Indicted on an unknown date, Wang’s trial was set for August 18, 2016, but authorities postponed it two days before the hearing was set to start. According to Wang’s lawyer, Liu Zhengqing (刘正清), her trial date may have been postponed after diplomats from the U.S. and some European countries requested to attend the hearing. Liu met Wang on September 29, 2016, and learned that an official at the Wuchang District Court had put pressure on Wang to confess during a meeting on September 22, but she refused. The official raised the case of activist Zhai Yanmin, saying that he had confessed and had received a suspended sentence. The official reportedly told her, “You and Zhai are part of the same case. He confessed and was released.” On December 5, 2016, her lawyer was informed the trial had been delayed again, as prosecutors had applied to the court to conduct further investigation.
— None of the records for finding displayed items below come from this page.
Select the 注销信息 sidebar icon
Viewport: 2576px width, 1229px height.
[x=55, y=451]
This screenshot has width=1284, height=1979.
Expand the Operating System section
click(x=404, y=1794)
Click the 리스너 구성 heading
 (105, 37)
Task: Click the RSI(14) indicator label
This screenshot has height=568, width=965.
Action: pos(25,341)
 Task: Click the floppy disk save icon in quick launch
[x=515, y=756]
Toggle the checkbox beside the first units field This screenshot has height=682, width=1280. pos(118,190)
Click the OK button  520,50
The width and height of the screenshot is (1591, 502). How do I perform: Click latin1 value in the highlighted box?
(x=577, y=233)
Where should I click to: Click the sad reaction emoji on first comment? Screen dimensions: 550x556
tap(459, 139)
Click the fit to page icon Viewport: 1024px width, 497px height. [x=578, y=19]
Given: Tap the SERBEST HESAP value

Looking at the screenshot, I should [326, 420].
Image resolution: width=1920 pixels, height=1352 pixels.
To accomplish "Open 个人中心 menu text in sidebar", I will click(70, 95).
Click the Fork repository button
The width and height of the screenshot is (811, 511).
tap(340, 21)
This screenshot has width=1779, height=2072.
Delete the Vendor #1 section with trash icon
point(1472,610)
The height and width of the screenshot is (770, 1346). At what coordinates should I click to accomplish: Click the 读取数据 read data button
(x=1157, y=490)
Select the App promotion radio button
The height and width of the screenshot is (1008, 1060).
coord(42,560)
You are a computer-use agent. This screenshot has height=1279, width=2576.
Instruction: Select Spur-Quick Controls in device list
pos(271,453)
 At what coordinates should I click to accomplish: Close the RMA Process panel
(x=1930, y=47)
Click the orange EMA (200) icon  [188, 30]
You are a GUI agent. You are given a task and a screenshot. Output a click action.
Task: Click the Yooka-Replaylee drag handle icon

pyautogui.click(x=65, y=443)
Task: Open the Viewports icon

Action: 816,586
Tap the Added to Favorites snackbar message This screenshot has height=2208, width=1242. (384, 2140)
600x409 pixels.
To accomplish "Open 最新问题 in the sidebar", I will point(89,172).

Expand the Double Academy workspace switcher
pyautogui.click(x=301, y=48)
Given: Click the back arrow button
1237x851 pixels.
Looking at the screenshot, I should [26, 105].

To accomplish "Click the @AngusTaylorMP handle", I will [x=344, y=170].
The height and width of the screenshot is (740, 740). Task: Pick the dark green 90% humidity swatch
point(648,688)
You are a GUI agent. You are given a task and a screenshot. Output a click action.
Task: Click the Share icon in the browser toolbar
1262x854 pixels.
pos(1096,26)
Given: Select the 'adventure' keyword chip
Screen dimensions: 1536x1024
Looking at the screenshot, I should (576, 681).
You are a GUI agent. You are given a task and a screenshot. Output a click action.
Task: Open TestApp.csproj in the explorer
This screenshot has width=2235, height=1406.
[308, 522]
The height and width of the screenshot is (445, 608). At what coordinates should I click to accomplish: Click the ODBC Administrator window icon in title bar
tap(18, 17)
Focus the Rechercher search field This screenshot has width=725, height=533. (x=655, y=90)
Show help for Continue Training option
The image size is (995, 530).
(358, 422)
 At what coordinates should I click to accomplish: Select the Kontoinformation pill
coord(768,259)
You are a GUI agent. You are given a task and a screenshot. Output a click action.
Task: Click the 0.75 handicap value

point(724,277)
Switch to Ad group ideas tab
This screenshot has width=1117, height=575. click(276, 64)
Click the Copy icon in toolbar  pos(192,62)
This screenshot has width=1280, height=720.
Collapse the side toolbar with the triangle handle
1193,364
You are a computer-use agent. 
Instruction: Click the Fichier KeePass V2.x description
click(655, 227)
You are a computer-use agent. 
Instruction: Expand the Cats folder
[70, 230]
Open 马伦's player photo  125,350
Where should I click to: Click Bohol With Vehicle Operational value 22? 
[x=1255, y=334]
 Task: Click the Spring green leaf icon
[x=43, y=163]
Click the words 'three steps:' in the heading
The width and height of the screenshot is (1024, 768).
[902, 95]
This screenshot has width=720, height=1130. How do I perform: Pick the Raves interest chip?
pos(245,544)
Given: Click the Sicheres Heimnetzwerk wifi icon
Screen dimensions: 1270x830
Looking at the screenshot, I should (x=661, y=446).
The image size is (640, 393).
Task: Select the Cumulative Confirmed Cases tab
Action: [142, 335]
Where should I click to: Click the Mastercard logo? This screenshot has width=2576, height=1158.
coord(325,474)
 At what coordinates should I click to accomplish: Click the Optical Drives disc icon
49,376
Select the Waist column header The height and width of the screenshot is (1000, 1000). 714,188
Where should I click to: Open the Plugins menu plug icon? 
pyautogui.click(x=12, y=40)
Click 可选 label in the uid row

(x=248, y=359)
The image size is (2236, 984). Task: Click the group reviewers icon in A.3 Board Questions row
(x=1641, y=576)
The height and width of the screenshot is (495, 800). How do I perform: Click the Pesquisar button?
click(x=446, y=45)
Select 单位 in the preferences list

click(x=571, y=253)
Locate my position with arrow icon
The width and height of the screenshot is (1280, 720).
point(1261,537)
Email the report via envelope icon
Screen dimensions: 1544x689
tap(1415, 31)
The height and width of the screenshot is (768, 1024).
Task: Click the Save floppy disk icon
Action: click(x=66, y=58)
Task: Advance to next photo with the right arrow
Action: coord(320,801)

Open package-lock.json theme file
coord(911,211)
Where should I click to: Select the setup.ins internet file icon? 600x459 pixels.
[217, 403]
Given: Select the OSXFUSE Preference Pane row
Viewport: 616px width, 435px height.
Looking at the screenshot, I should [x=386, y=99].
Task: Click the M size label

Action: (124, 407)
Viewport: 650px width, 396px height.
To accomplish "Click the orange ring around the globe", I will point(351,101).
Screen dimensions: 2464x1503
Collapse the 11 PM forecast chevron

Wang was eventually put on trial on February 10, 2017. The hearing lasted one day and ended without a verdict being announced. Wang repeated that she was innocent and that her right to wear a t-shirt and express support for lawyers was a civil right protected by the Chinese Constitution and laws. Lawyer Liu Zhengqing reported that the judges proposed giving her a lighter sentence if she pled guilty, which she refused to do, and her lawyer was going to mount a “not guilty” defense. Police detained over a dozen supporters outside of the courthouse during her trial. The majority were released, but Hubei activist Bao Naigang (鲍乃刚) received a three-day administrative detention punishment, over which he later filed a lawsuit.
Wang Fang’s sentencing took place in July 2017, after being delayed in late June, and she was given a three-year punishment. Wang’s mother and child were able to attend the proceedings, but there was a large police presence around the courthouse, and officers were monitoring many activists and blocked them from coming to the area. It was reported during her imprisonment that Wang was suffering from cervical cancer, and had grown very weak due to the disease. She was also being forced to work in prison, further depleting her physical condition. Wang was released from prison on June 11, 2018, having refused during her punishment to succumb to coercion from authorities and admit to criminal wrongdoing.
Wang Fang, born on October 6, 1971, once worked for the Wuhan public transportation system. After her home was demolished in 2012, Wang became a petitioner and she eventually got involved in human rights campaigns. In January 2013, police forcibly returned her to Wuhan after she took part in the press freedom protests outside the Southern Weekly headquarters in Guangzhou. She has joined protests in support of several detainees, including activist Liu Ping, Buddhist monk Sheng Guan, and individuals detained in the suppression around the 25th anniversary of June Fourth, as well as the Occupy Hong Kong pro-democracy protests. Police detained her for ten days after she joined protests after a petitioner was shot to death by police in Qing’an, Heilongjiang in May 2015, in one of the “politically sensitive” cases authorities cited as a “subversive” activity in the “709 Crackdown.”